As he and the sheriff arrive at the funhouse, Deputy Doyle accidentally shoots Morgan’s arm when Morgan flags them down. Morgan explains what is happening inside the park. Gerardo joins their group and together, the four of them return to Land of Illusions to rescue the others and take down the killers. Laurie kills Dr. Suave. Manny kills WKDE deejays Bob and Dave in front of the crowd during their live Halloween broadcast from the attraction. Manny then announces to the audience that all of the murders they have witnessed were real. The remaining killers continue attacking panicking patrons.

Deputy Doyle, Morgan, and Gerardo regroup with Laurie and go on the offensive while Kate goes after Manny. Doyle shoots The Taxidermist. Morgan and Gerardo kill Animal. Doyle faces off against Rocco and shoots him to the ground. Kate is revealed to be an escaped cult member who is also Manny’s daughter. Kate shoots and kills Manny. Dollface attacks Kate. Laurie becomes involved in the fight and watches as Kate and Dollface stab each other to death. Doyle, Morgan, Gerardo, and Laurie escape in the light of day as more police arrive at the park. Rocco suddenly reappears and kills Morgan. The cops riddle Rocco with bullets. Doyle retrieves a shotgun and fires into Rocco at point blank range.

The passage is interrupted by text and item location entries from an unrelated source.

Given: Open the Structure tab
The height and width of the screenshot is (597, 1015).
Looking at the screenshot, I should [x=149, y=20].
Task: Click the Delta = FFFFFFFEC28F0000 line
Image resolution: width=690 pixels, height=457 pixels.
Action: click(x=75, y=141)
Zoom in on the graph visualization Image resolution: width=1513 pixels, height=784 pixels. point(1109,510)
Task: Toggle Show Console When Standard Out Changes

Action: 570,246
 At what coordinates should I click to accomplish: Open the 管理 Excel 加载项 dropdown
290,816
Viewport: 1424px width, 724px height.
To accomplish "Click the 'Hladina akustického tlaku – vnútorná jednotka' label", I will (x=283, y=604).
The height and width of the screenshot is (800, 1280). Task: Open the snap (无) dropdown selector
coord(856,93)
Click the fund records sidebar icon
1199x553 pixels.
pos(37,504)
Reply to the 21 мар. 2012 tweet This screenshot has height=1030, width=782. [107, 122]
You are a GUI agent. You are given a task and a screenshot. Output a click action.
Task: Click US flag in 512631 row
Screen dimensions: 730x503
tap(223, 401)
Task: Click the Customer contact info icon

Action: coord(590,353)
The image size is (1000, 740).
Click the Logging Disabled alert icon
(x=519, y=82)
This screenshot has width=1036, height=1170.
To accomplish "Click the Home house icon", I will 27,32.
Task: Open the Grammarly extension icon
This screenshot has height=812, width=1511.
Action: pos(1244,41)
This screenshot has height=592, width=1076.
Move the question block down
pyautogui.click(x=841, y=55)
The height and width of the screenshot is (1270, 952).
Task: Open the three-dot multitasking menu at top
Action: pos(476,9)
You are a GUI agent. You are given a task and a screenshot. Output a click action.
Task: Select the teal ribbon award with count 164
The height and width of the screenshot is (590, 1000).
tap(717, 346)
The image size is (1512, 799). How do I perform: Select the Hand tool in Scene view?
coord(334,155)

Gerardo leaves as Laurie recovers in an ambulance. EMTs announce that they have another survivor and wheel Kate into the ambulance. As the vehicle takes to the road, Laurie realizes Kate is actually Dollface wearing the sheriff’s skin. Dollface later escapes the ambulance after leaving it disabled along the side of the road. Back at the funhouse, Rocco reanimates while inside a body bag.

==Cast==
- Robert Englund - Warden Kane
- Jere Burns - Mental Manny Dyer
- Scottie Thompson - Sheriff Kate Dyer
- Matt Angel - Morgan
- Chasty Ballesteros - Christina
- Clint Howard - Taxidermist
- Courtney Gains - Dennis
- Erick Chavarria - Gerardo
- Mars Crain - Rocco
- Candice De Visser - Dollface / Ms. Eileen Dyer
- E.E. Bell - Animal
- Ben Begley - Deputy Doyle
- Michael Eric Reid - Mikey
- Leigh Parker - Randall
- Sebastian Siegel - Dr. Suave
- Renee Dorian - Laurie
- Sterling Sulieman - Jason

==Production==
The film was largely made at the real Land of Illusion Haunted Scream Park outside of Middletown, Ohio.

==Reception==
The film has a positive reception on Rotten Tomatoes with a 73% positive rating based on 15 critic reviews.

Noel Nurray writing for the Los Angeles Times said the film "sports inventive gore effects and character design" but "nothing all that shocking or scary happens, as the minimal story quickly devolves into one methodical murder after another — their effect blunted by the jokey tone." Dennis Harvey reviewed the film for Variety saying "Not the cleverest or most original horror comedy, Andy Palmer’s indie feature is nonetheless above average within that subgenre, offering fast-paced fun for fans." Dread Central's Matt Boiselle found the film pleasantly surprising claiming "If you’re looking for a fun time with a VERY large body count, you’d be making a mistake passing this one up."